ECC for phasing out govt guarantee for Skill Bond | The Express Tribune

ISLAMABAD:

Pakistan’s economic managers have stressed that government guarantee should be phased out to ensure that the Pakistan Skill Impact Bond become self-sustaining and move towards a public-private partnership model.

The matter was taken up in a recent meeting of the Economic Coordination Committee (ECC) while considering a Rs1 billion government guarantee for floating the Pakistan Skill Impact Bond.

During discussion, the committee said that a proposed steering committee should monitor the overall process of issuing the bond. Once the bond was floated, it could be listed, since there was already a provision for that.

The Ministry of Federal Education and Professional Training briefed the meeting that the National Vocational and Technical Training Commission (NAVTTC), established in 2006, was mandated to spearhead the technical and vocational training programme by providing necessary support to the federating units for producing a market-driven workforce. The aim was not only to meet the industrial and self-employment needs but also export the trained manpower to the region and beyond. The Skill Impact Bond is a strategic solution designed to attract private capital for the Technical and Vocational Education and Training (TVET) sector, easing the financial burden on the government. It is expected to contribute significantly to national development by creating a skilled workforce that enhances productivity, reduces unemployment and promotes inclusive and sustainable economic growth.

Considering the fast-changing technological landscape and the need to spur economic growth, the Federal Education and Professional Training Division told the ECC that it was imperative that NAVTTC mobilise additional resources to produce quality human resources by employing global best practices in cooperation with development actors, thereby reducing dependence on public funding.

Countries such as the UK, India, Vietnam and Turkey have also floated Skill Impact Bonds. For instance, India has attracted more than $600 million in foreign investment through these bonds in the education and public health sectors.

The division emphasised that the Skill Impact Bond marked a significant shift from the traditional funding models, transitioning from supply-driven training to demand-driven requirements and from input-based to outcome-based approaches. Risk investors will provide initial capital and receive returns based on the achievement of pre-determined, measurable social outcomes.

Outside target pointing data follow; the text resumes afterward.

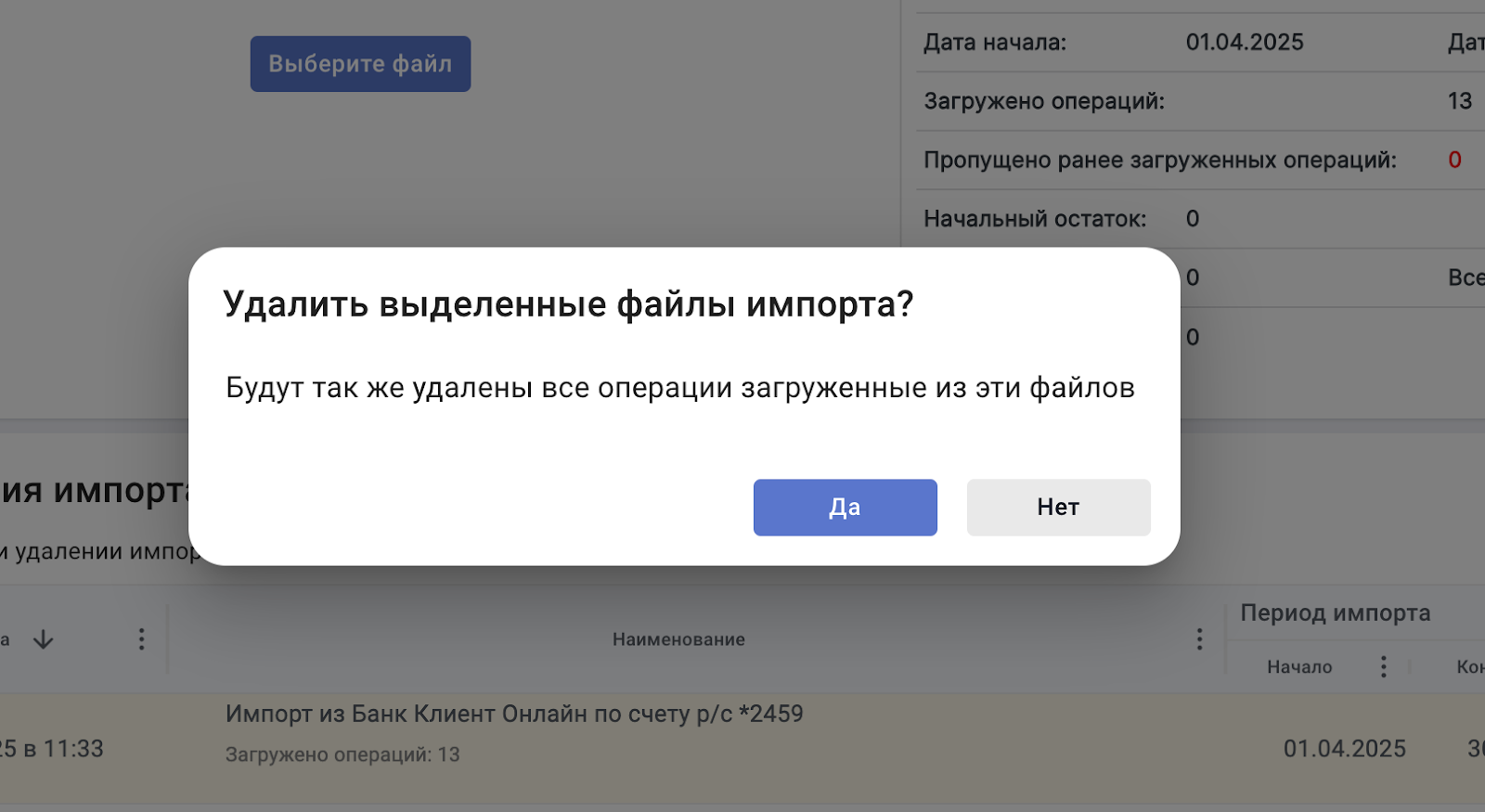Click the dialog title Удалить выделенные файлы импорта
The width and height of the screenshot is (1485, 812).
(x=568, y=304)
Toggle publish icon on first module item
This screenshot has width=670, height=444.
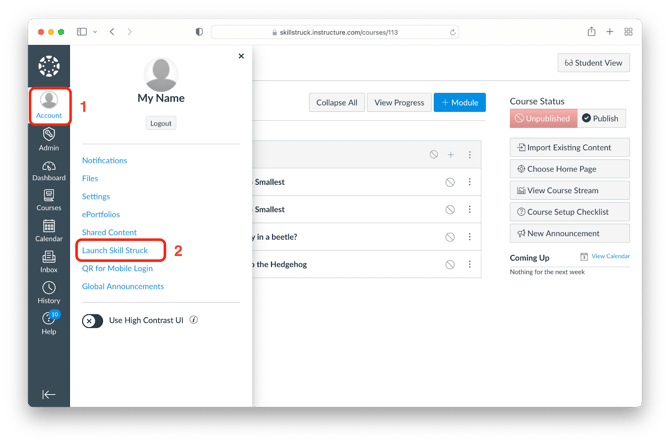[450, 182]
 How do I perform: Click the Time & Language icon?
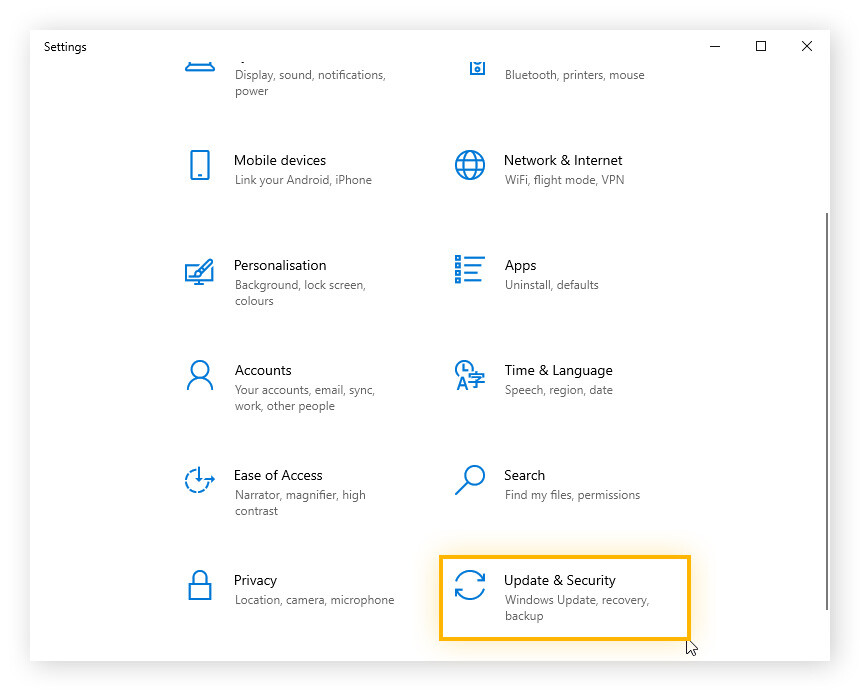[x=470, y=376]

The division further said that in the pilot phase NAVTTC, with the assistance of a bank (risk investor), planned to issue the Skill Impact Bond worth Rs1 billion, backed by the government guarantee. Following evaluation on September 4, 2024, The Bank of Punjab was selected as the risk investor, subject to the ECC’s approval.

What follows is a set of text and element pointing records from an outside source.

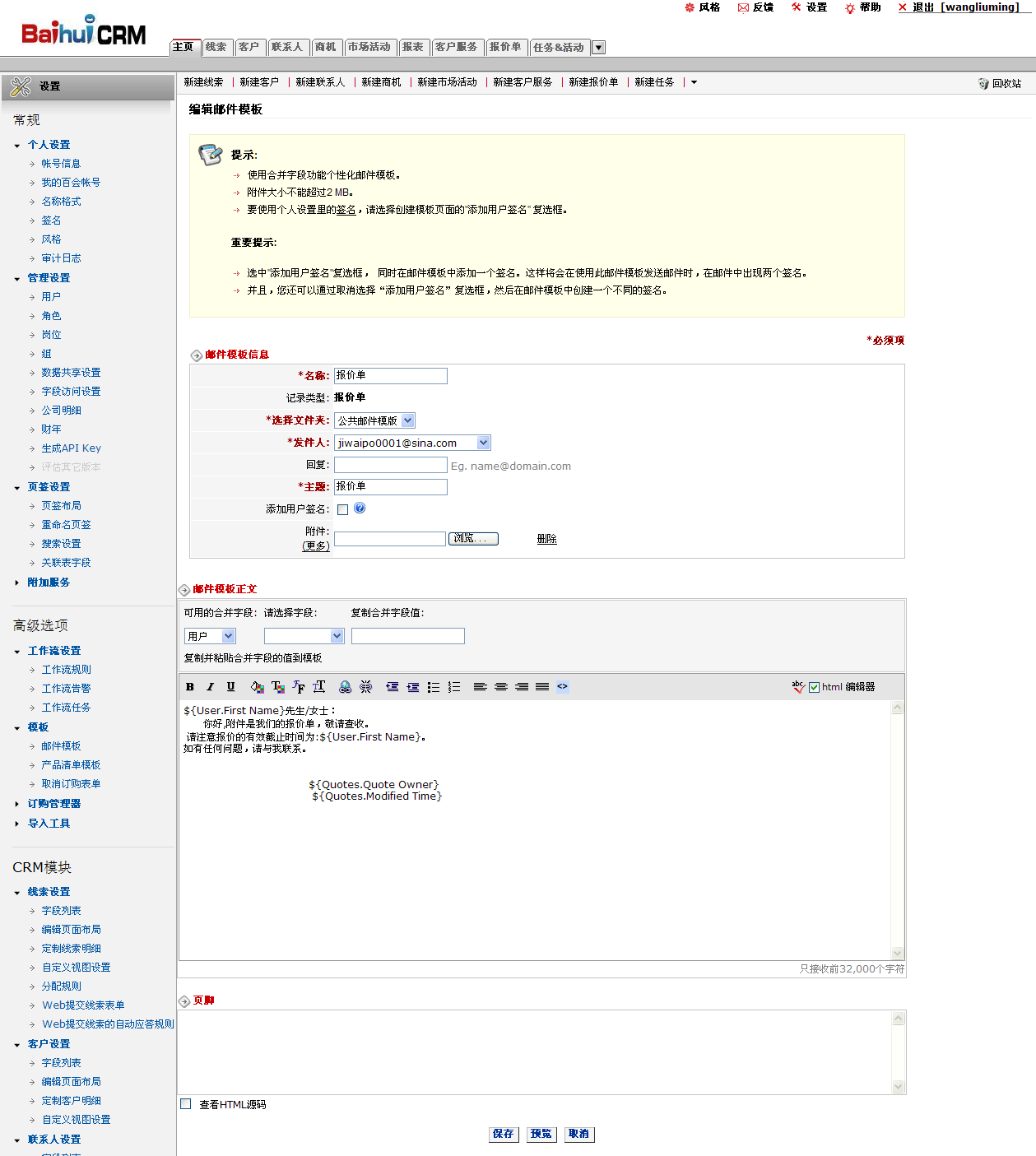The image size is (1036, 1156).
Task: Enable the 添加用户签名 checkbox
Action: coord(342,509)
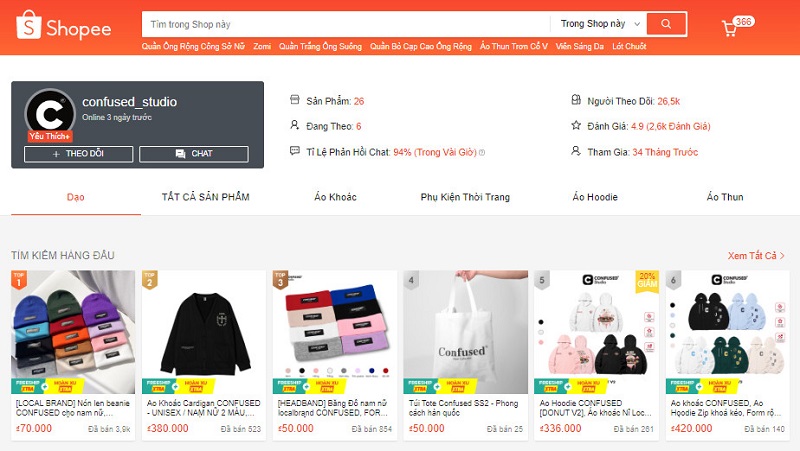Click the Người Theo Dõi followers icon

click(576, 100)
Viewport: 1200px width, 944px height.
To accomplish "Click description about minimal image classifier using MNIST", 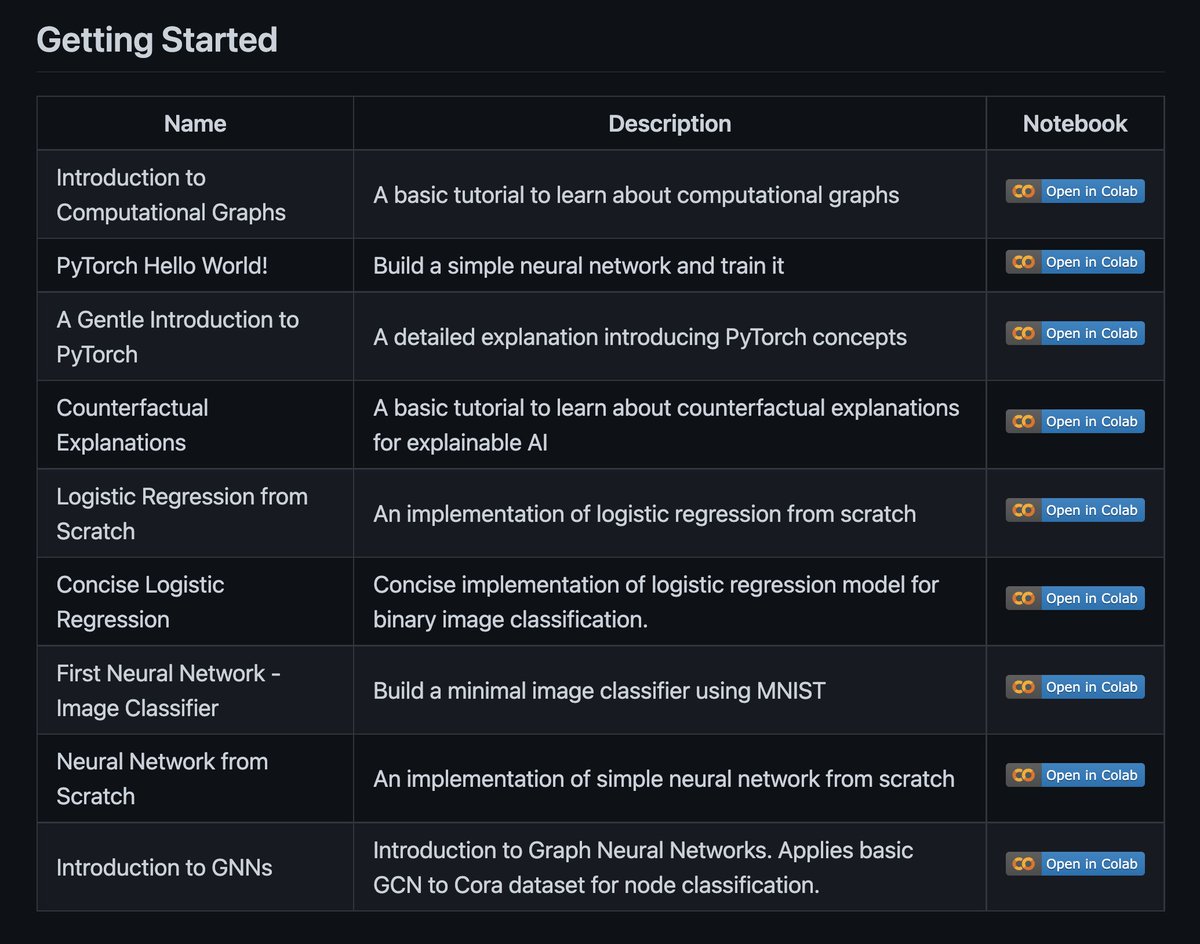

It was highlighted that the apex committee of the Special Investment Facilitation Council (SIFC) had already approved the sovereign guarantee in its meeting held on February 7, 2024. The proposal for introducing the bond for sustainable skill development and vocational training was also endorsed by the Finance Division. A summary was submitted to the ECC on December 18, 2024, but the committee deferred its decision and directed the Ministry of Federal Education to develop a comprehensive business plan covering all aspects, including the syndication strategy, cash flow and commercial market elements. In compliance, a robust business plan was prepared along with a financial model.